The software assigns risk assessment scores from 1-10 to the images, so that only high-risk images require review by two radiologists, while remaining images only one. Recent results showed that AI-supported screening reduced the screen-reading workload by 44 percent and detected 29 percent more cancers, without resulting in more false positives. These are even more promising numbers than the first publication from 2023.

Research in breast cancer screening has a long and successful tradition in Sweden.

– We are often early in developing and implementing new methods and technologies, Kristina Lång, lead researcher in the study, explains.

This is thanks to researchers like Kristina Lång being able to work clinically while conducting studies, enabling efficient collaborations, she says. Compared to other cancer screenings, mammography also has a large patient group and a vast number of images that the AI algorithms can train on.

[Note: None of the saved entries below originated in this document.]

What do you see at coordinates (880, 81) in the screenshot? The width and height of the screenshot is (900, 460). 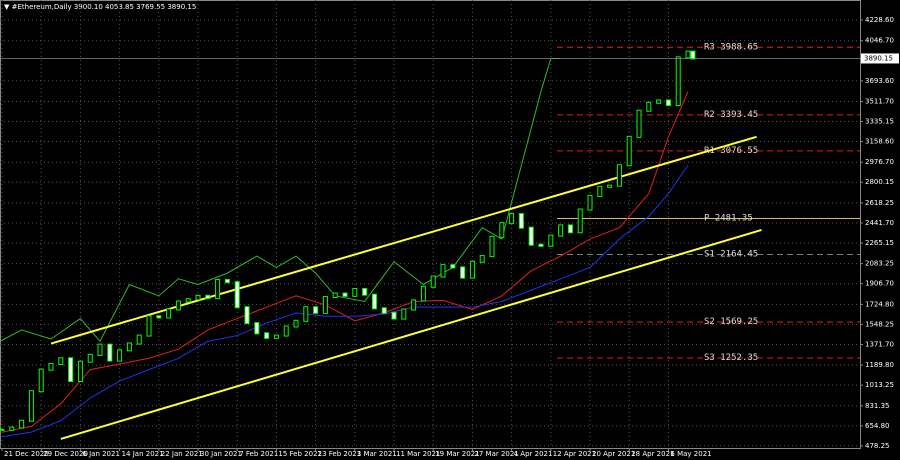 I see `y-tick-label: 3693.60` at bounding box center [880, 81]. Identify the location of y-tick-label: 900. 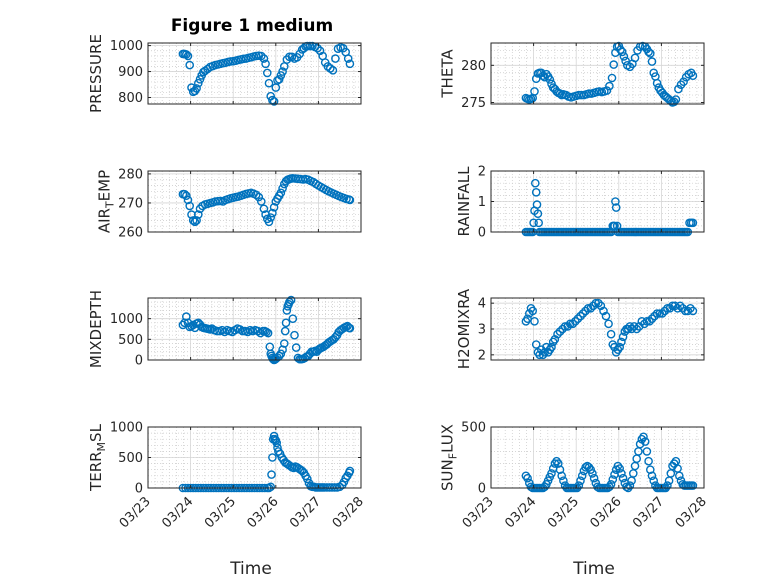
(130, 72).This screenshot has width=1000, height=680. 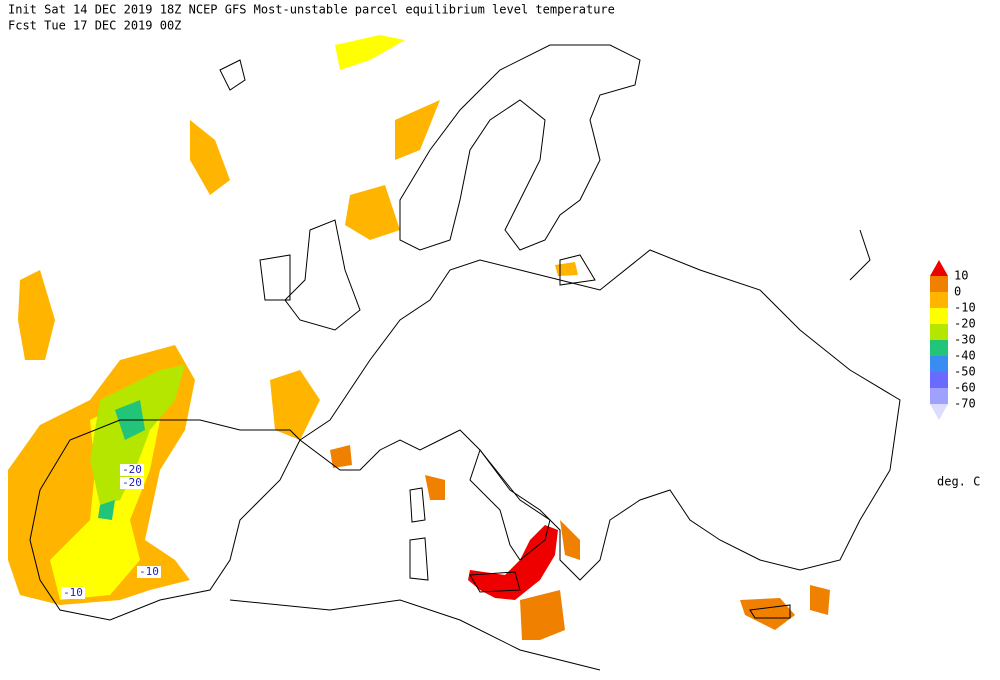 What do you see at coordinates (965, 308) in the screenshot?
I see `legend-label: -10` at bounding box center [965, 308].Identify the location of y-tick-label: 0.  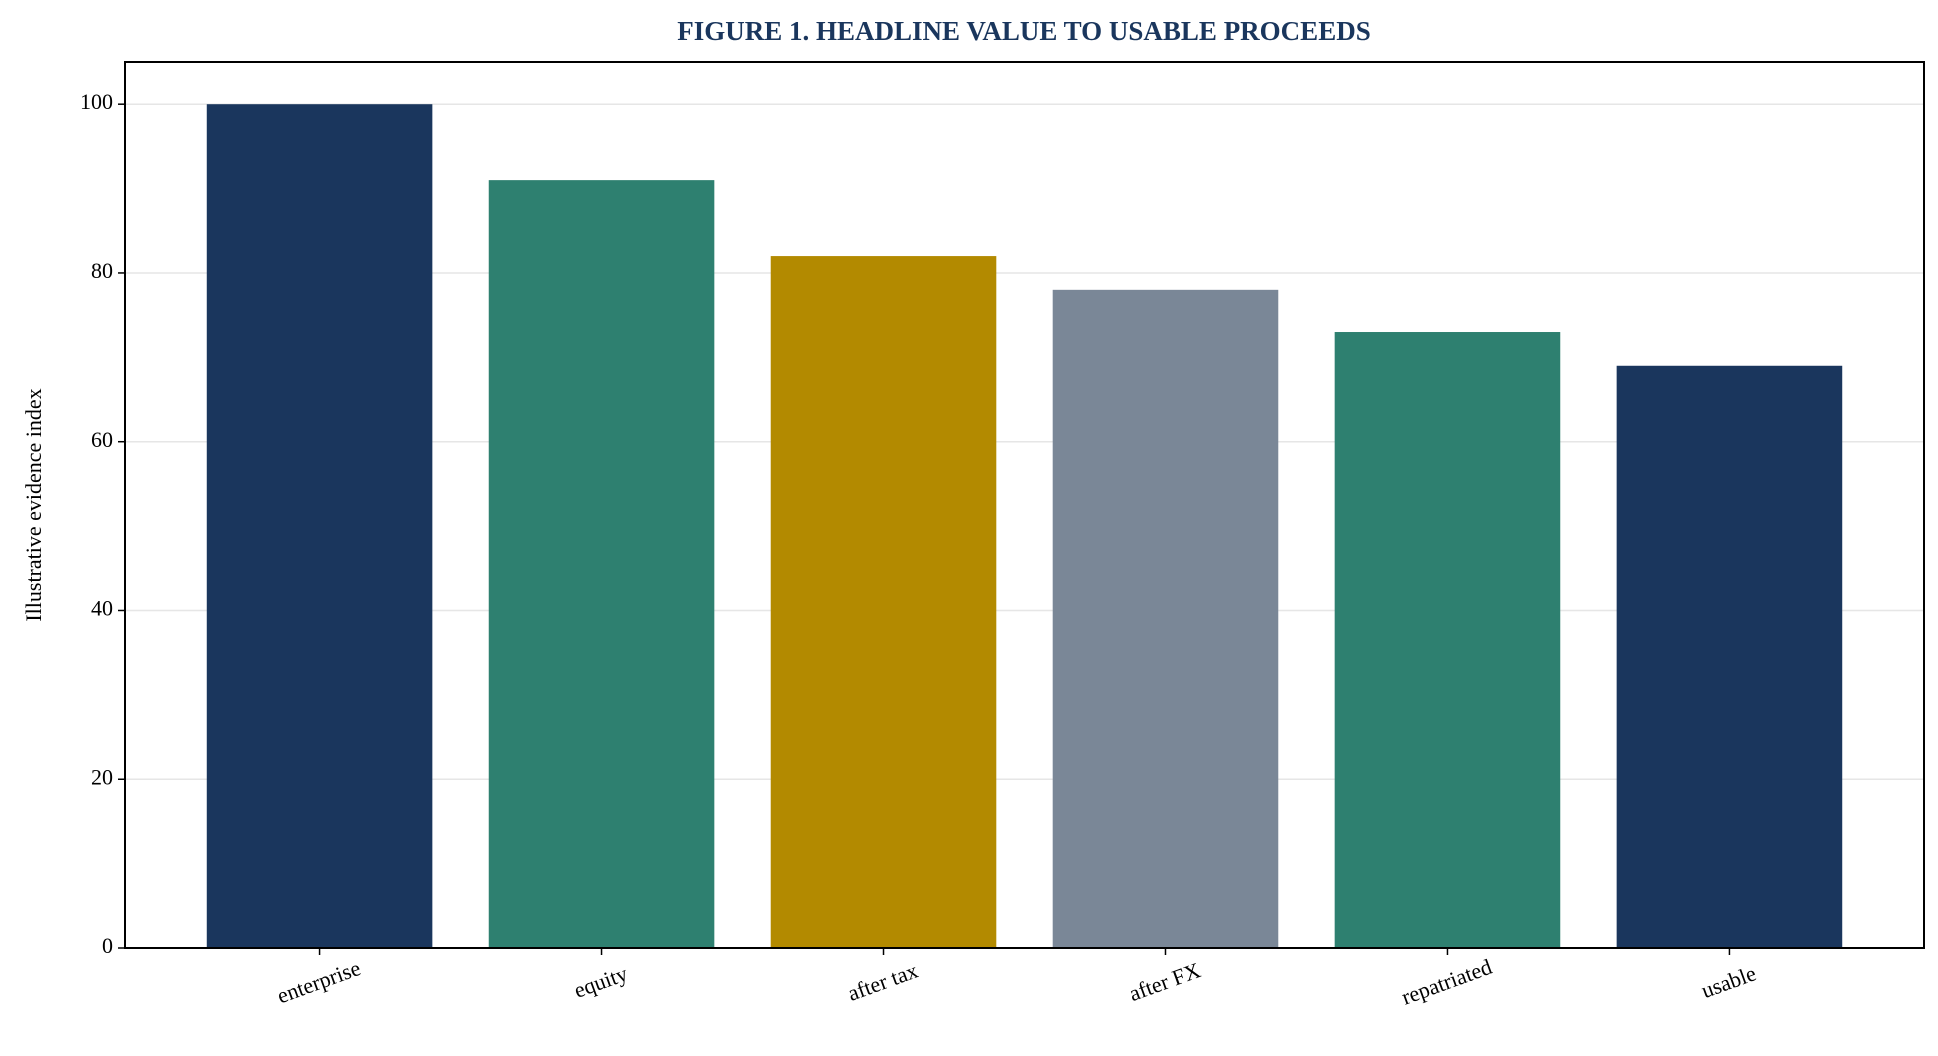
(108, 946).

Development is also necessary, since there is a global shortage of radiologists, Kristina Lång explains. This shortage has already forced some countries to implement the technique, a progression that she thinks might have gone a bit too fast.

– Many advocate for using AI as the only tool – but I’m not too keen on that. I believe a human should be involved, and so do the women participating in the screening. But it’s very possible that it will happen, says Kristina Lång.

– I think it’s important to be cautious and have clear evidence when implementing something on a large scale.

Kristina Lång sees that AI is transforming the field of radiology, just as it reshapes society. However, she wants to point out that the study highlights medical expertise just as much as AI capability. From the first publication in 2023 to the most recent findings, the number of detected cancers increased from 20 percent more than normal to 29 percent more, although the AI algorithms did not change.

This increase is due to the radiologists’ ”learning curve”, where they learn to work with the machine more efficiently. Without a radiologist reviewing the screenings as well, there would also be many more false positives.

– It is hopeful that we have tools that can enhance human capabilities, but the radiologist remains at the center, Kristina Lång says.

The next phase of the Masai study will analyze interval cancers – those that develop between scheduled screening appointments – to further evaluate the AI system’s effectiveness. Kristina Lång and her team are hopeful about the results.